Ellecontinued to attract spectators outside France in November. In Quebec, the film, released on a dozen screens, has taken in nearly 78,000 Canadian dollars in box office revenues, being around 9,000 admissions. This result allowed Paul Verhoeven's film to claim 1st place in the opening week of its release for a non-American, foreign film at the local box office. At the same time, in Brazilian theaters, Elle drew in nearly 20,000 spectators for thirty prints, and obtained a better average than Monsieur Chocolat in its opening week (14,000 admissions for 55 prints), currently at the top of French results in the territory for 2016 (40,000 total admissions). Also released in the USA, Elle's print run rose to 9 in its second week in theaters, making a total of 35 screens. This choice was rewarded a few months out from the Oscars, as the film that will represent France has registered more than 427,000 US dollars in revenues, being around 54,000 admissions.

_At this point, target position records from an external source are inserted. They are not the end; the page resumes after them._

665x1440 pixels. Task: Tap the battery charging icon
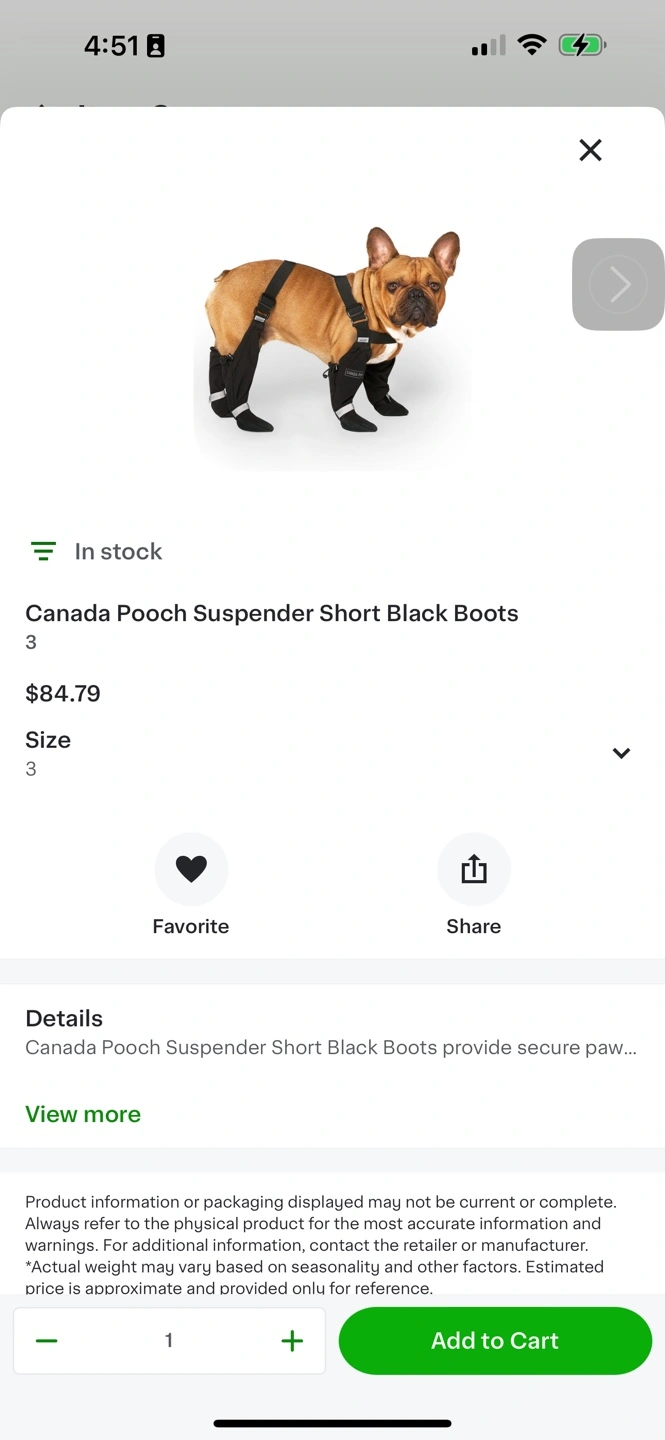(582, 45)
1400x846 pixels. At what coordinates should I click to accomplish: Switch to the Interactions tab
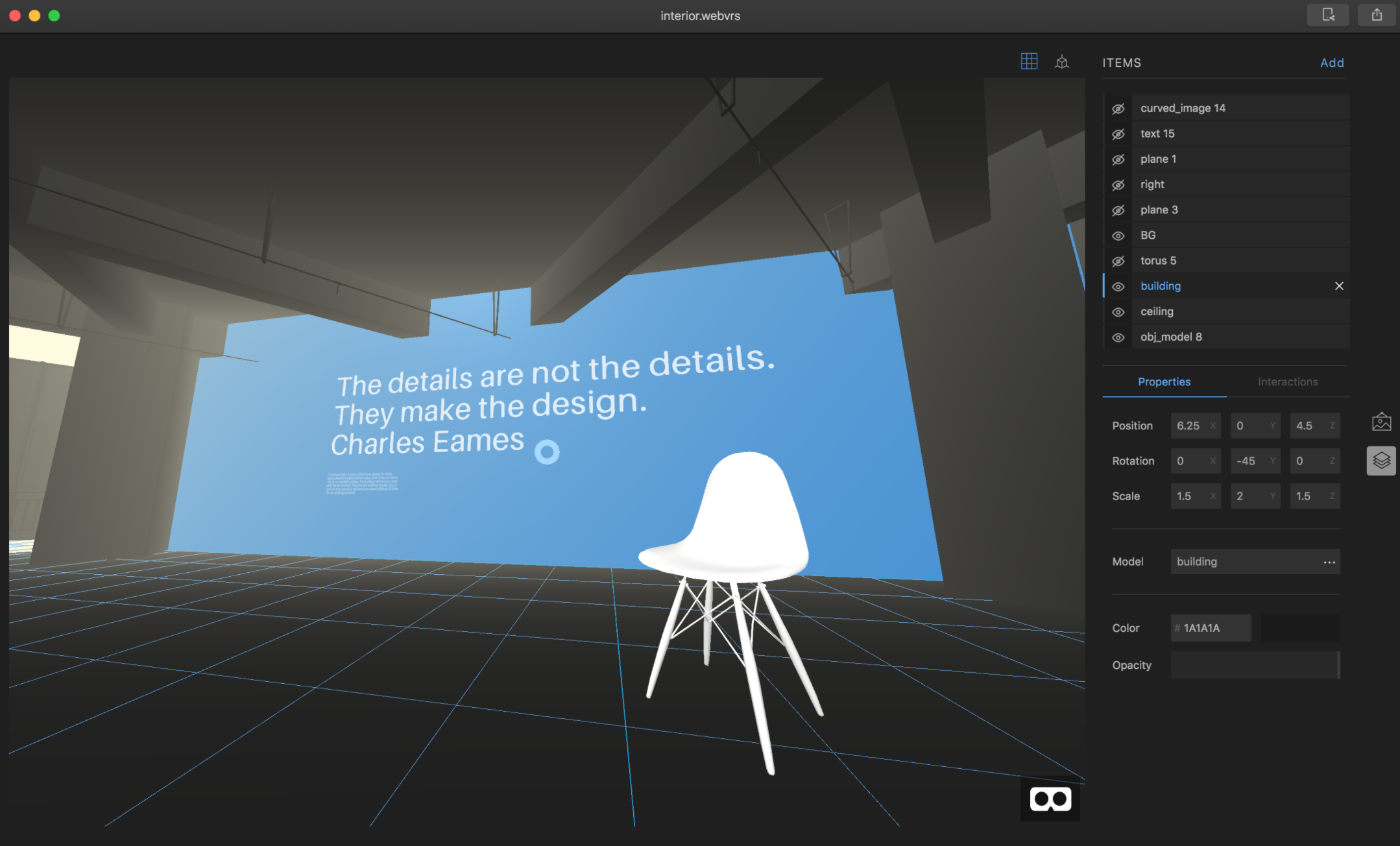(x=1287, y=382)
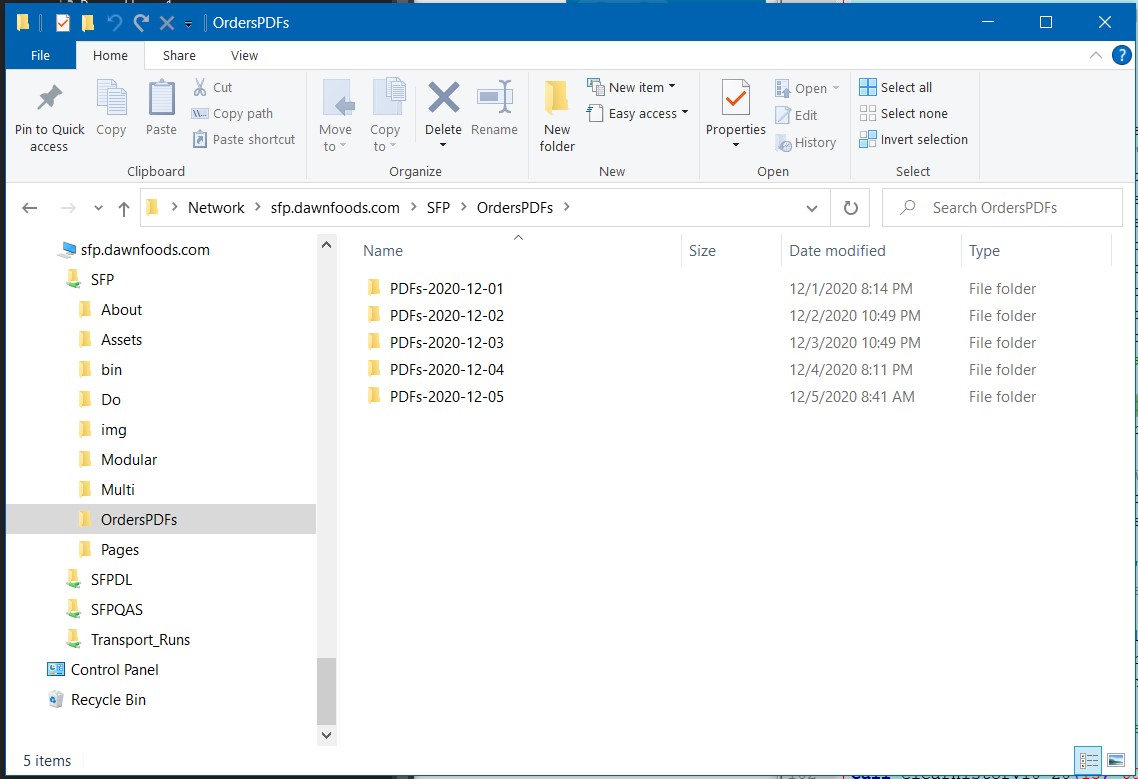
Task: Open the File menu
Action: click(40, 55)
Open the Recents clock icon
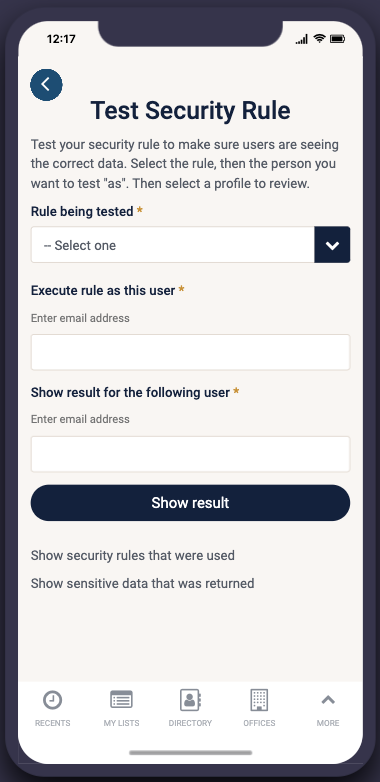The height and width of the screenshot is (782, 380). [x=52, y=700]
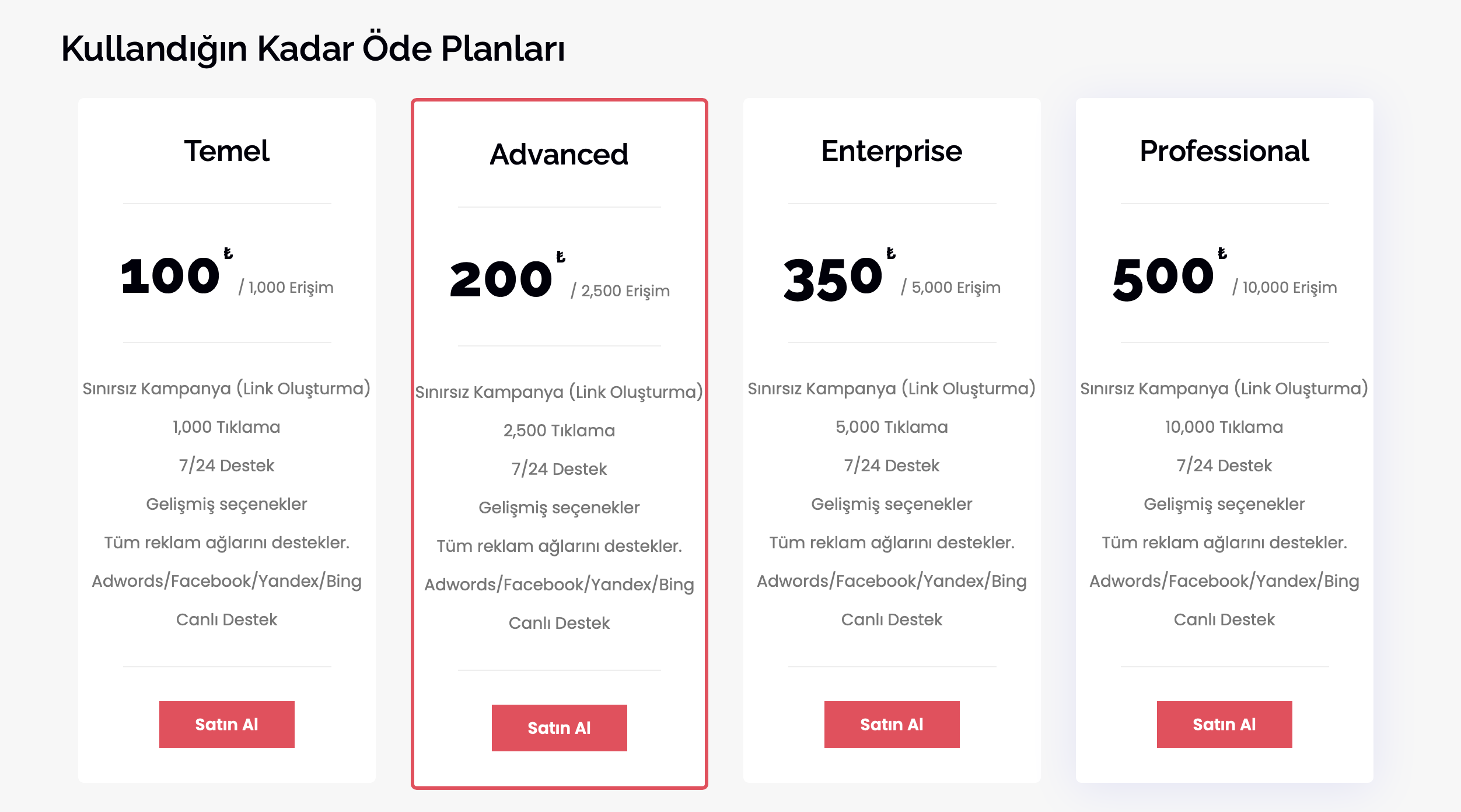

This score is even more notable given that the film did not benefit from the promotion campaign organized by the EFP, from October 24 through November 6, during which 26 European films in the running for the 2017 Oscar for Best Foreign Language Film were screened at the Wilshire Screening Room in Beverly Hills. Last but not least, Elle also stood out at the Portuguese box office this month, with nearly 9,000 spectators for 9 screens. Nearly 8 months after its first international release, to date Elle has attracted 440,000 admissions in a dozen territories, of which 141,000 in Spain and 105,000 in the The Netherlands. The film will soon release in Sweden, Germany, and the United Kingdom.
The highest grossing release ever recorded for a French-lanuage film in China, The New Adventures of Aladdin by Arthur Benzaquen obtained 10.3% of national screens on its opening day, being nearly 4,000 screens. With an average rate of 9.7% theater fill rate by its first weekend, the film recorded 2.3 million euros in revenues ten days after it opened (being more than 600,000 admissions). This is an honorable score, particularly in view of the performances of the 2 other (and only) French films released in the territory since the beginning of the year – Colt 45 (6,000 admissions) and Seasons (143,000 admissions). However, it is not on par with its ambitions, especially since the film ceased showing in theaters two weeks after its release. In the past five years, the only French-language comedy to have managed to appeal to Chinese audiences was Fly Me to the Moon by Pascal Chaumeil, starring Dany Boon and Diane Kruger, which crossed the threshold of 1 million admissions. Otherwise, the animation genre dominates, with the incredible success of Petit Prince (5 million admissions) and, to a lesser degree, that of Minuscule: Valley of the Lost Ants (810,000 admissions). These results nevertheless lag far behind the 7 million admissions for Lucy, but should be reinforced in the years to come with the official launch of a network of arthouse cinema theaters in China. Established by the state-run China Film Archive, to date the network consists of 100 screens, spread out across forty cities, and aims to show 100 films per month, 30 of which are foreign. This news gives new hope for the distribution of arthouse films.